Professional standards are many things, but they don’t include maintaining them at the cost of your crew and ship.  Rej peeled out her earplugs – they SQUELCHED as she did so, the damned things were practically ingrown, screamed out “WHAT THE HELL ARE YOU PLAYING AT,” and heard the chorus come to an end with a crash of boots just as the splash of the first shark breaching the rail happened.  It was thirty feet long, a great-grandmother of the waves, and its jaws and gills flexed in harmony with the song that the crew now listened to quietly. 

Then came the second through hundredth sharks, and after that it was a bit of a rush.  Tails beat, bodies shook, heads slapped against the wetness of the deck, and fish after fish after fish flung itself aboard the Barrelmore, heeding the beat. 

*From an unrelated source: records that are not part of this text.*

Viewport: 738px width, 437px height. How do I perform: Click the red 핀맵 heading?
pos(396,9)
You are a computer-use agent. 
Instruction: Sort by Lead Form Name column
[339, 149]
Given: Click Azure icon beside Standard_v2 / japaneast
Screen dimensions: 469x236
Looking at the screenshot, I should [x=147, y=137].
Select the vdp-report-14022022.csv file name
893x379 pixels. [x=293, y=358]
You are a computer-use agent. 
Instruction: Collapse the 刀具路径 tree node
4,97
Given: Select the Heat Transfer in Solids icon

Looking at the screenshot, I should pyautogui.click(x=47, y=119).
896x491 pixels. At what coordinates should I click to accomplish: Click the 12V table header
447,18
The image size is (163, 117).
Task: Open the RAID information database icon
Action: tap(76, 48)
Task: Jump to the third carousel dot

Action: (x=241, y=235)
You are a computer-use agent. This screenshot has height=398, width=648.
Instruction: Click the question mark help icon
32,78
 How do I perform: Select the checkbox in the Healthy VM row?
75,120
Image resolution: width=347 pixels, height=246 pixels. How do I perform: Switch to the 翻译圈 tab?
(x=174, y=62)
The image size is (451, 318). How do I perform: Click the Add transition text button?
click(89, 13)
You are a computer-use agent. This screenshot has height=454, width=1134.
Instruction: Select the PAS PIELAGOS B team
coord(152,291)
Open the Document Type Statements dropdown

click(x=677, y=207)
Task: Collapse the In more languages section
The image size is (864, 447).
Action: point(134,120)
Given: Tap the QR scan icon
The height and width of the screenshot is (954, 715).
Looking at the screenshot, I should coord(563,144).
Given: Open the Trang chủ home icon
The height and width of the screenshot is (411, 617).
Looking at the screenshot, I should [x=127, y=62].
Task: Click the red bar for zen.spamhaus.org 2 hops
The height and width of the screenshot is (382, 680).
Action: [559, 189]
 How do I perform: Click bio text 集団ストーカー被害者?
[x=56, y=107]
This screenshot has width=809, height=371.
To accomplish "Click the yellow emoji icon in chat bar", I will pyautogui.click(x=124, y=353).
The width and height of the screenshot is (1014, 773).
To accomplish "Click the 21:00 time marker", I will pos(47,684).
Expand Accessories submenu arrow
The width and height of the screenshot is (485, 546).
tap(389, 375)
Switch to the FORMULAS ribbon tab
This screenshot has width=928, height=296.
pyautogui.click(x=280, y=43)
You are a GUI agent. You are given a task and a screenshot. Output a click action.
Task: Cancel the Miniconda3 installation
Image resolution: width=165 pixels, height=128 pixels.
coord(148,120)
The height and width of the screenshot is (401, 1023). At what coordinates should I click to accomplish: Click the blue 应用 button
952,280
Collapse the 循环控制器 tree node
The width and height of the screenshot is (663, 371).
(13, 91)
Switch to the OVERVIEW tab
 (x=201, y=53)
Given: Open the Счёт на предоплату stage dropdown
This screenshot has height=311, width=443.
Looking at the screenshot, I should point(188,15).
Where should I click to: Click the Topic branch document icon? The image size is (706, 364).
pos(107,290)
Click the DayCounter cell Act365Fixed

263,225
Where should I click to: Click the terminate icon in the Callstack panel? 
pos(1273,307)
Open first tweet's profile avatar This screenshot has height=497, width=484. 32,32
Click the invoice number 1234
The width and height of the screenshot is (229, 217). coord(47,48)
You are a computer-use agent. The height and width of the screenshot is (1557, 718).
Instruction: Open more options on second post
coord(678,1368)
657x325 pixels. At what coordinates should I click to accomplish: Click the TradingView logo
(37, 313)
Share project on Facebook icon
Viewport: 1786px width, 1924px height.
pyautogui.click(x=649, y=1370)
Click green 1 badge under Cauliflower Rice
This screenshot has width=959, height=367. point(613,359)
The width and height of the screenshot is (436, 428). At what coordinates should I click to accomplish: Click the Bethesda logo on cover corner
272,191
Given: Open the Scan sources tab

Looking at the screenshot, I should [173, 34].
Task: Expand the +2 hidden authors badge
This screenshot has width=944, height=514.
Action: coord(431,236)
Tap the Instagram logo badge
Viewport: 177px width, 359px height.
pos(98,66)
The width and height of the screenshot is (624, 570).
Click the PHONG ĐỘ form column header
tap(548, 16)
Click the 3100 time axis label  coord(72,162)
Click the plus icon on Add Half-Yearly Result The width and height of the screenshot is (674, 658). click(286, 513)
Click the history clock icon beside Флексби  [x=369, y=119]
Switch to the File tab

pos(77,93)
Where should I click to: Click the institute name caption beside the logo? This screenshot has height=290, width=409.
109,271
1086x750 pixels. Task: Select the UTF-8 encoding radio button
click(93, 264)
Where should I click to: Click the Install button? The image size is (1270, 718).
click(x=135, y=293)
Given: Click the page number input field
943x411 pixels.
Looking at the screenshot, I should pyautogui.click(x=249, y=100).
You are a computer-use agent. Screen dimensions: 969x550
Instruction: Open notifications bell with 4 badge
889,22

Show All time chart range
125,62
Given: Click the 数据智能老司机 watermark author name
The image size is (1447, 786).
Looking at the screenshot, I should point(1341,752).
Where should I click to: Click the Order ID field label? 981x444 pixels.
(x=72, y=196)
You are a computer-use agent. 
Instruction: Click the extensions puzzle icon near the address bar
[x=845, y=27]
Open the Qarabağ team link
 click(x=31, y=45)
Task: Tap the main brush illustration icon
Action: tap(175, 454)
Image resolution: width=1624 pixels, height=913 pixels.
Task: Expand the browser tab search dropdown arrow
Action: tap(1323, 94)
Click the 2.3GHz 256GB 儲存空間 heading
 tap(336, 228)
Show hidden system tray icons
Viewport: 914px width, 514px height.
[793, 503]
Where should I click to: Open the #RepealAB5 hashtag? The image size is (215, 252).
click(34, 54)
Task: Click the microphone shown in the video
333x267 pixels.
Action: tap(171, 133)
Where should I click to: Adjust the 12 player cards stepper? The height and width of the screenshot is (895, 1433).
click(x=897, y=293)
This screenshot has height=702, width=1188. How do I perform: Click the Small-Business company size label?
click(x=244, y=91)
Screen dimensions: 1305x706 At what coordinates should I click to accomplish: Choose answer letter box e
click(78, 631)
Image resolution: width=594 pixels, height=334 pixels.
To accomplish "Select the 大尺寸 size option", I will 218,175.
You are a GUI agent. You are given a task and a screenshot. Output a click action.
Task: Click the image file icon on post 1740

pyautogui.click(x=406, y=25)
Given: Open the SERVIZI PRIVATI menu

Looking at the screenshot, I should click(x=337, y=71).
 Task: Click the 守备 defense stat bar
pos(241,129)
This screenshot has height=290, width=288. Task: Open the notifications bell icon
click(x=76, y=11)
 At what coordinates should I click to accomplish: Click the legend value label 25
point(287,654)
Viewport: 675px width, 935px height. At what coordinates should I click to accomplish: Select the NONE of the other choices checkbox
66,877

Rej could hear it too, she realized.  It had been amplified by the crew’s boots, but it was there, quiet, echoed now by the creatures of the deep.  A powerful, incessant drumming.  Thump-thump, a pause, thump-thump, a pause.  A heartbeat of grand and immense gravity, too slow and deep to keep a small thing alive. 

Jost brought it aloft from the hold himself with the rest of his table, their arms tearing at the sockets from the weight and their smiles broad and beautiful and red.  A leviathan’s heart, black and blue with muscle and indomitable in its duty, even without a body.

Thump-thump, in the air, the cold cruel air, all alone.  Thump-thump.

Well, the fish would have that changed. 

Captain Rej opened her mouth again for the first time in a long while, but before she could hope to give an order the rest of the sea came aboard, and the Barrelmore’s command structure and nautical position were altered. 

***

The cargo was never delivered.  A quiet woman in a coat lingered at the docks for some weeks, and a few questions were asked.  Somewhere, a collector went unsatisfied. 

And now and again, out on the waves, a sailor would return to their crewmates with tales of strange sounds from far below, of faint voices from the waves set to a bone-shaking beat that they could never quite make out.

The ones that COULD hear it, hummed it.  And nobody ever tales from them – of strange sounds or otherwise – ever again.